(Word and element location data)

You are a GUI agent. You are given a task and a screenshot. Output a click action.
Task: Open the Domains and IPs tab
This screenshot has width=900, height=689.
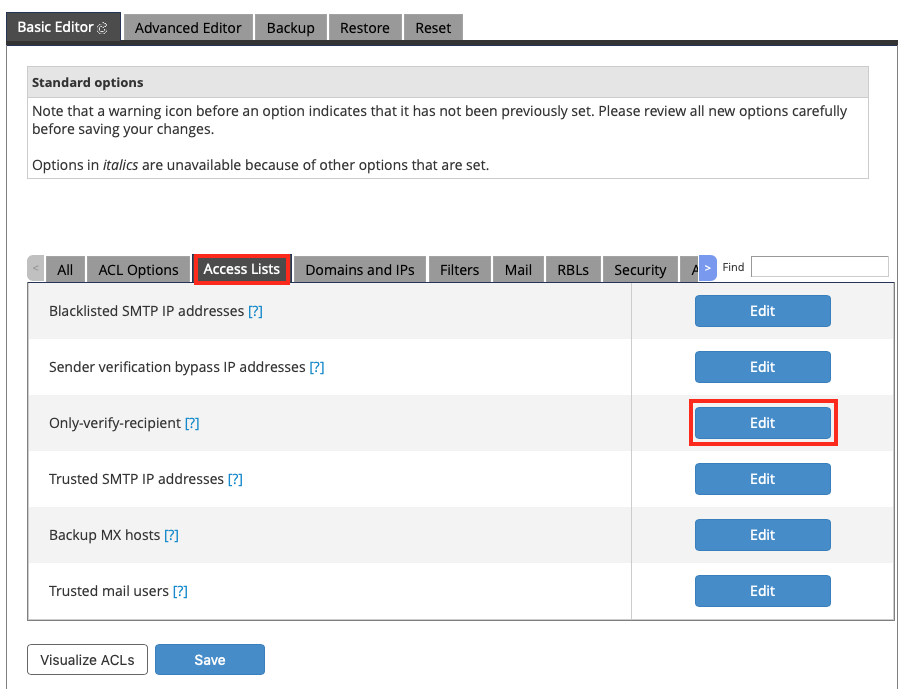359,269
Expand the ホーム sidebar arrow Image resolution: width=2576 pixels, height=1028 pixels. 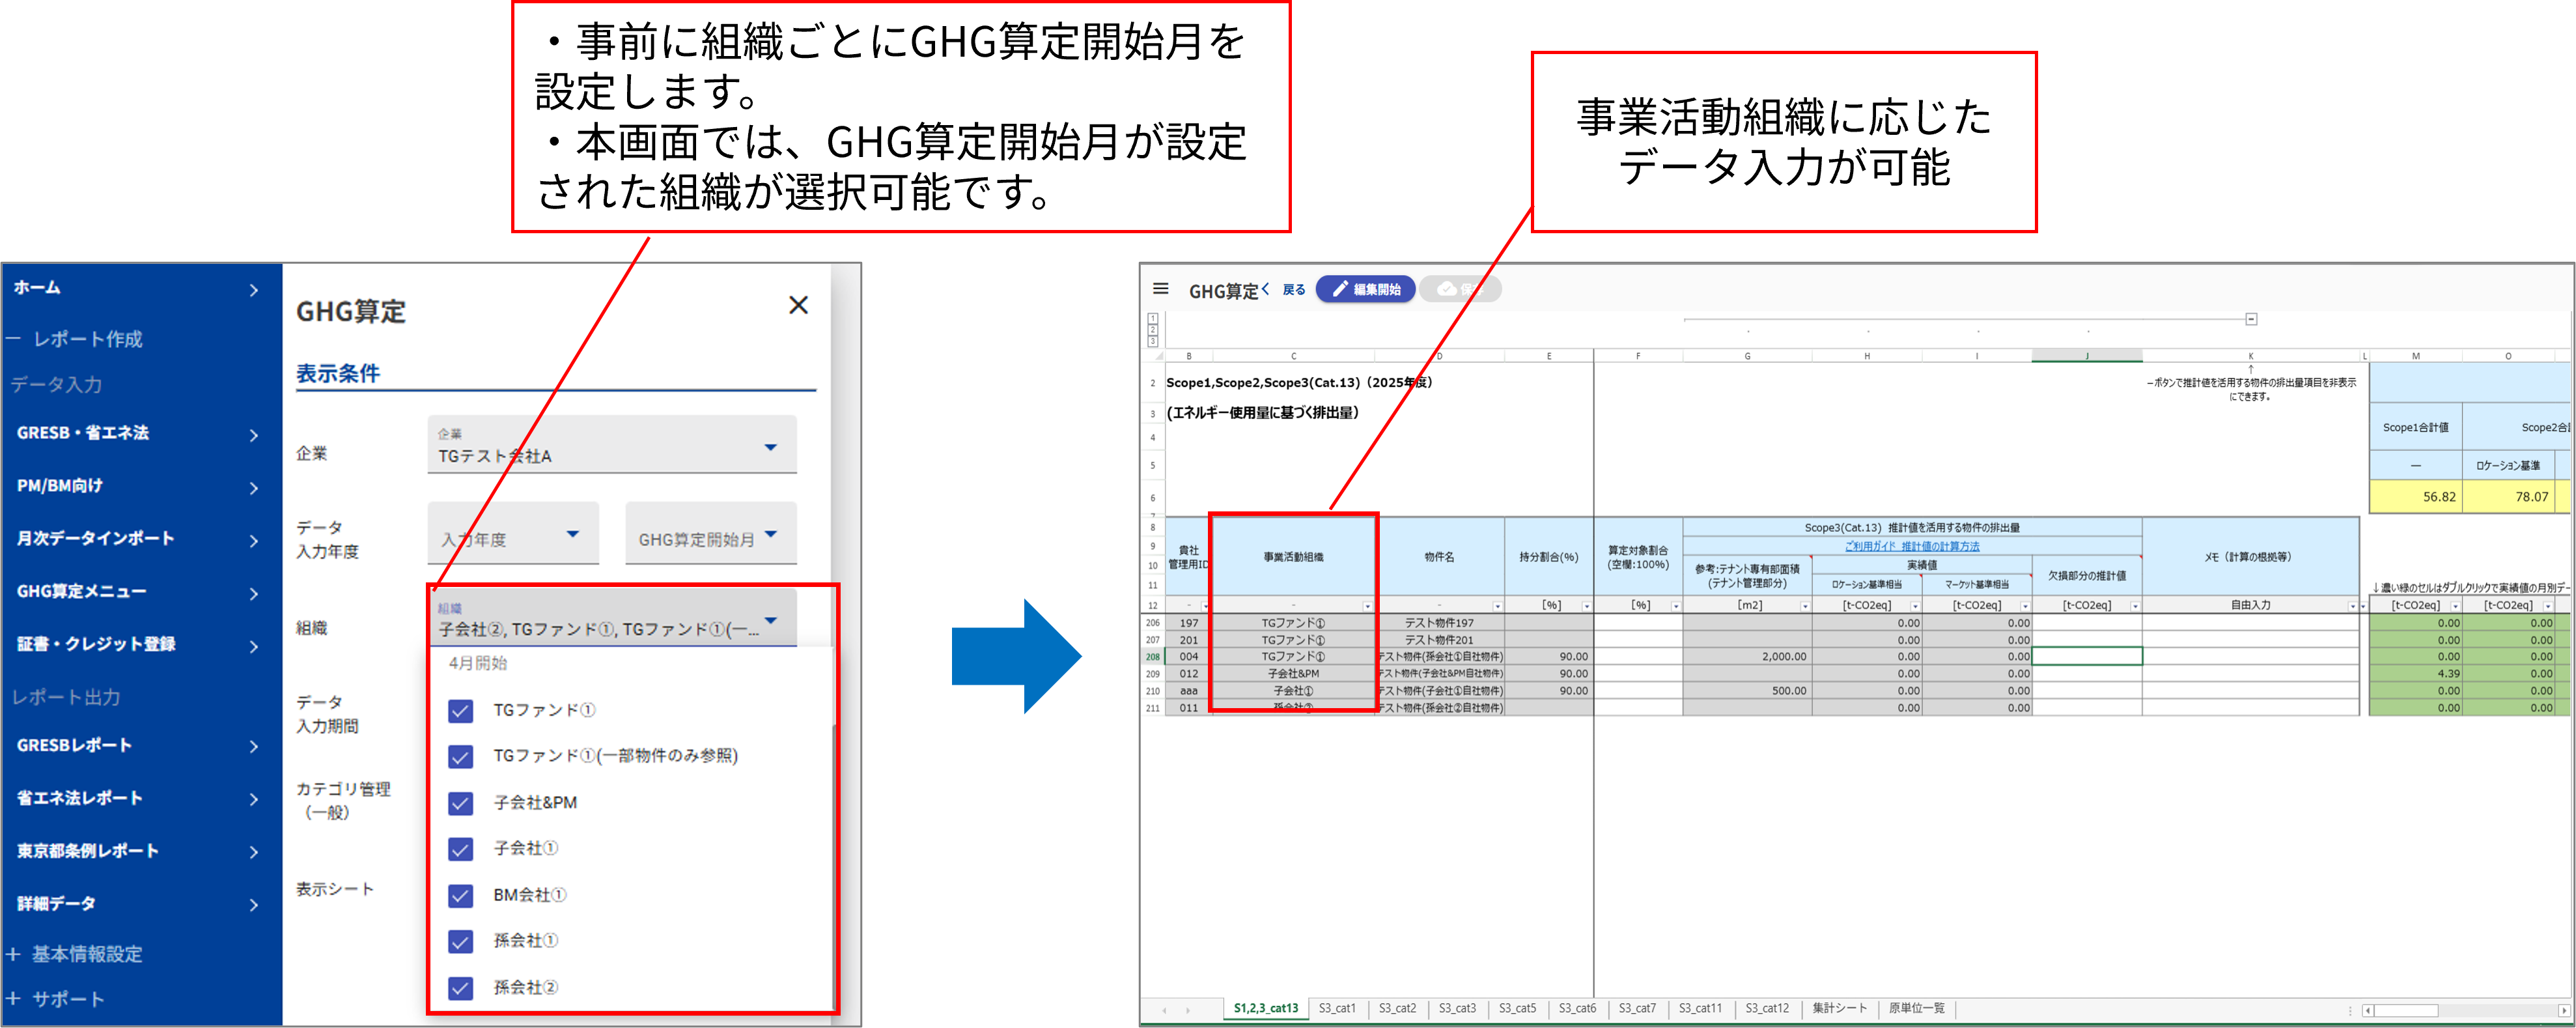[x=253, y=290]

● INSTRUCTIONS TO FOLLOW
List every line of the data above that contains the word "screenshot", matching case.

● RESULT OF THE TASK
You are a GUI agent. You are given a task and a screenshot. Output a click action.
This screenshot has width=900, height=689.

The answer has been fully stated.